Exercise aim: Write the data out again, exactly as given.

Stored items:

....................

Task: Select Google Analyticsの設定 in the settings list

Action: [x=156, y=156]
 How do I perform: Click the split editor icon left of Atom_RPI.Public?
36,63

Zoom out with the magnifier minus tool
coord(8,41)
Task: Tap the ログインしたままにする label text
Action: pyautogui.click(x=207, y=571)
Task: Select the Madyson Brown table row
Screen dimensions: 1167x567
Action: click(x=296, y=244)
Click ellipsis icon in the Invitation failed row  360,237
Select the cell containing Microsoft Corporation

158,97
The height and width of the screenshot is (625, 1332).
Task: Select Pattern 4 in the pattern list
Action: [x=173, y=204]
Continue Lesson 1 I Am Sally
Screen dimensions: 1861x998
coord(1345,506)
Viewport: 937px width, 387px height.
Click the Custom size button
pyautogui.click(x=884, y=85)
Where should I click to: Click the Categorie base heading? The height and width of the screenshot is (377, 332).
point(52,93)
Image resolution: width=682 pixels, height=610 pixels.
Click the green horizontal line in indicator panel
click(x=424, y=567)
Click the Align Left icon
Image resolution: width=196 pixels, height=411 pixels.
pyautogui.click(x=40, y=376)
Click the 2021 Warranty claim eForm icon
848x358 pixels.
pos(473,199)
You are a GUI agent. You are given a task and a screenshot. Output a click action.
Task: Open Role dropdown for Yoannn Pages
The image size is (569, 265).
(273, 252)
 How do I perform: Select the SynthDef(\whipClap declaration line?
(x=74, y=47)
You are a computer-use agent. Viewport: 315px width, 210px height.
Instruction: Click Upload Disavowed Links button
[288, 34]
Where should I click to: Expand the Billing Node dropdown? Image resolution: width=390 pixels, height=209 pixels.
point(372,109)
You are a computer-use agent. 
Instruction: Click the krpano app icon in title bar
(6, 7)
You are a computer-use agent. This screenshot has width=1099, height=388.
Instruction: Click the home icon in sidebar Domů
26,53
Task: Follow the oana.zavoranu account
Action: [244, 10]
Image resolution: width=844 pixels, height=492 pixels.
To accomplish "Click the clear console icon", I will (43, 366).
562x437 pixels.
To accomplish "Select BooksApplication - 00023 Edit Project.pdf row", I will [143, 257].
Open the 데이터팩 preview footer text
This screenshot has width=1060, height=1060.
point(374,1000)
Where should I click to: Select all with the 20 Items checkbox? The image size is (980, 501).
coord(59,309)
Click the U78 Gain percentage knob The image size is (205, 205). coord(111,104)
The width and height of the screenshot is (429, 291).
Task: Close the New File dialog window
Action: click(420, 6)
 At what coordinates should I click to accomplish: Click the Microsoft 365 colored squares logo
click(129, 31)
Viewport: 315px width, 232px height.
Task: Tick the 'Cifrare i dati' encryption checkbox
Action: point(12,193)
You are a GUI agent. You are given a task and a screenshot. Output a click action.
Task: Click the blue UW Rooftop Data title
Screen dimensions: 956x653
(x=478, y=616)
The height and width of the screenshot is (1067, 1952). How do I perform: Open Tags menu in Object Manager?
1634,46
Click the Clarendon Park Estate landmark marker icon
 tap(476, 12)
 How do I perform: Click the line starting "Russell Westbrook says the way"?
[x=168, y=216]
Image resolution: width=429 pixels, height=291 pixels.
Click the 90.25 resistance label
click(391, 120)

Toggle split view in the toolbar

....................

Task response:
Task: Select Google Analyticsの設定 in the settings list

Action: [x=156, y=156]
 How do I perform: Click the split editor icon left of Atom_RPI.Public?
36,63

Zoom out with the magnifier minus tool
coord(8,41)
Task: Tap the ログインしたままにする label text
Action: pyautogui.click(x=207, y=571)
Task: Select the Madyson Brown table row
Screen dimensions: 1167x567
Action: click(x=296, y=244)
Click ellipsis icon in the Invitation failed row  360,237
Select the cell containing Microsoft Corporation

158,97
The height and width of the screenshot is (625, 1332).
Task: Select Pattern 4 in the pattern list
Action: [x=173, y=204]
Continue Lesson 1 I Am Sally
Screen dimensions: 1861x998
coord(1345,506)
Viewport: 937px width, 387px height.
Click the Custom size button
pyautogui.click(x=884, y=85)
Where should I click to: Click the Categorie base heading? The height and width of the screenshot is (377, 332).
point(52,93)
Image resolution: width=682 pixels, height=610 pixels.
Click the green horizontal line in indicator panel
click(x=424, y=567)
Click the Align Left icon
Image resolution: width=196 pixels, height=411 pixels.
pyautogui.click(x=40, y=376)
Click the 2021 Warranty claim eForm icon
848x358 pixels.
pos(473,199)
You are a GUI agent. You are given a task and a screenshot. Output a click action.
Task: Open Role dropdown for Yoannn Pages
The image size is (569, 265).
(273, 252)
 How do I perform: Select the SynthDef(\whipClap declaration line?
(x=74, y=47)
You are a computer-use agent. Viewport: 315px width, 210px height.
Instruction: Click Upload Disavowed Links button
[288, 34]
Where should I click to: Expand the Billing Node dropdown? Image resolution: width=390 pixels, height=209 pixels.
point(372,109)
You are a computer-use agent. 
Instruction: Click the krpano app icon in title bar
(6, 7)
You are a computer-use agent. This screenshot has width=1099, height=388.
Instruction: Click the home icon in sidebar Domů
26,53
Task: Follow the oana.zavoranu account
Action: [244, 10]
Image resolution: width=844 pixels, height=492 pixels.
To accomplish "Click the clear console icon", I will (43, 366).
562x437 pixels.
To accomplish "Select BooksApplication - 00023 Edit Project.pdf row", I will [143, 257].
Open the 데이터팩 preview footer text
This screenshot has width=1060, height=1060.
point(374,1000)
Where should I click to: Select all with the 20 Items checkbox? The image size is (980, 501).
coord(59,309)
Click the U78 Gain percentage knob The image size is (205, 205). coord(111,104)
The width and height of the screenshot is (429, 291).
Task: Close the New File dialog window
Action: click(420, 6)
 At what coordinates should I click to accomplish: Click the Microsoft 365 colored squares logo
click(129, 31)
Viewport: 315px width, 232px height.
Task: Tick the 'Cifrare i dati' encryption checkbox
Action: point(12,193)
You are a GUI agent. You are given a task and a screenshot. Output a click action.
Task: Click the blue UW Rooftop Data title
Screen dimensions: 956x653
(x=478, y=616)
The height and width of the screenshot is (1067, 1952). How do I perform: Open Tags menu in Object Manager?
1634,46
Click the Clarendon Park Estate landmark marker icon
 tap(476, 12)
 How do I perform: Click the line starting "Russell Westbrook says the way"?
[x=168, y=216]
Image resolution: width=429 pixels, height=291 pixels.
Click the 90.25 resistance label
click(391, 120)

Toggle split view in the toolbar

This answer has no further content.